Random SA-- errors with Haproxy 1.8.3

Hello,

I have a strange errors occurring only on one specific HTTP endpoint and only with some backends.

I have a Haproxy in front of 4 nginx in front of one python application. Two nginx backends are using https (and are in docker containers, but that should not be relevent ^^) and other two are using http (and not in docker containers).

Configuration :

global
log /dev/log local0
log /dev/log local1 notice
chroot /var/lib/haproxy
stats socket /run/haproxy/admin.sock mode 660 level admin
stats timeout 30s
user haproxy
group haproxy
daemon

# Default SSL material locations
ca-base /etc/ssl/certs
crt-base /etc/ssl/private

ssl-default-bind-ciphers ECDH+AESGCM:DH+AESGCM:ECDH+AES256:DH+AES256:ECDH+AES128:DH+AES:ECDH+3DES:DH+3DES:RSA+AESGCM:RSA+AES:RSA+3DES:!aNULL:!MD5:!DSS
ssl-default-bind-options no-sslv3

defaults
log global
mode http
option httplog
option dontlognull
option dontlog-normal
option http-ignore-probes
timeout connect 5000
timeout client 50000
timeout server 50000
errorfile 400 /etc/haproxy/errors/400.http
errorfile 403 /etc/haproxy/errors/403.http
errorfile 408 /etc/haproxy/errors/408.http
errorfile 500 /etc/haproxy/errors/500.http
errorfile 502 /etc/haproxy/errors/502.http
errorfile 503 /etc/haproxy/errors/503.http
errorfile 504 /etc/haproxy/errors/504.http

backend pc-backend
balance roundrobin

server -1 185.:5000 check ssl verify none weight 25
server -2 34.:5000 check ssl verify none weight 25
server -3 34.:80 check weight 25
server -4 54.:80 check weight 25

frontend http
bind *:80
mode http
option forwardfor
default_backend pc-backend

frontend https
bind *:443 ssl crt /etc/apache2/ssl/.key.pem
mode http
option forwardfor

default_backend pc-backend

listen stats
bind *:8999 ssl crt /etc/apache2/ssl/.key.pem
mode http
stats enable
stats realm Haproxy\ Statistics
stats uri /haproxy_stats

Some specific queries (on /v2/batch) are sometime (not always) failing with the following logs, only on server -1 and -2 (with https). (Image #1)
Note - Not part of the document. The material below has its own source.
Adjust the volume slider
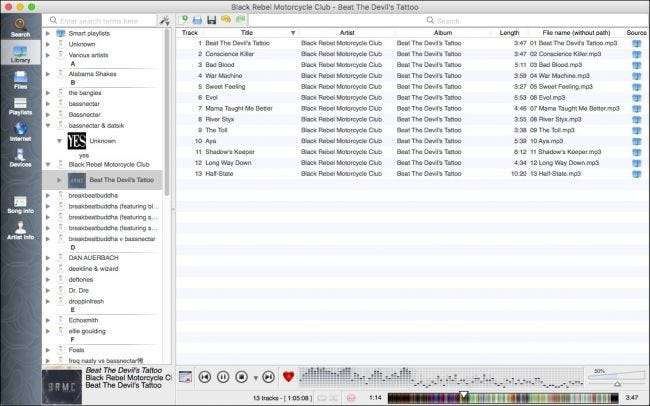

On nginx side, requests are fine and there are no errors. (Image #2)

I didn’t manage to reproduce those queries (it’s in production and there is too many queries / seconds), but I was able to capture a working and failing transaction on the haproxy machine and on the backend:

I put all images here since I’m limited as a new user: https://imgur.com/a/JyQsi

The only difference seems to be the [FIN, ACK] packet from the backend arriving after (working) or before (error) the [RST, ACK] sent from HAProxy, on HAProxy side.

I don’t really understand why queries are failling, this is the only difference I see. Do someone have any idea ?

Thanks!

Are you seeing errors in the clients as well, or does the client see the correct message and “only” haproxy logs show this error?
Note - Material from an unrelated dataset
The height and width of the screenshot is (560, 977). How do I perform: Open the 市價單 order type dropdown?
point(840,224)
Can you share haproxy and nginx logs of working requests/responses?

Hi,

I assume this is a SSL related bug because it happens only on servers -1 & -2. Could you try the following patch, sent by Olivier on the mailing-list ?

https://www.mail-archive.com/haproxy@formilux.org/msg28970.html

The following patch was just committed:
http://git.haproxy.org/?p=haproxy.git;a=patch;h=7e2e505006feb8f3b4a7f9e0ac5e89b5a8c4895e

Hello,

I applied the patch on 1.8.4 and indeed the problem is gone :slight_smile:

Thanks!

Hello again,

There seem to be another issue with the patch however, when it’s applied the haproxy process quickly goes to 100% CPU usage after a few seconds.

1.8.4 without the patch doesn’t have the issue.

Hi,

I’m able to reproduce the bug. Could you try the following patch please ?

https://pastebin.com/raw/edsacQPb

Hello,

Seems to be ok with your patch :slight_smile:

Thanks, looking forward to have this officially in 1.8.X now :stuck_out_tongue:

Thanks for your confirmation. It has been merged in upstream. It will be pushed in 1.8 very soon.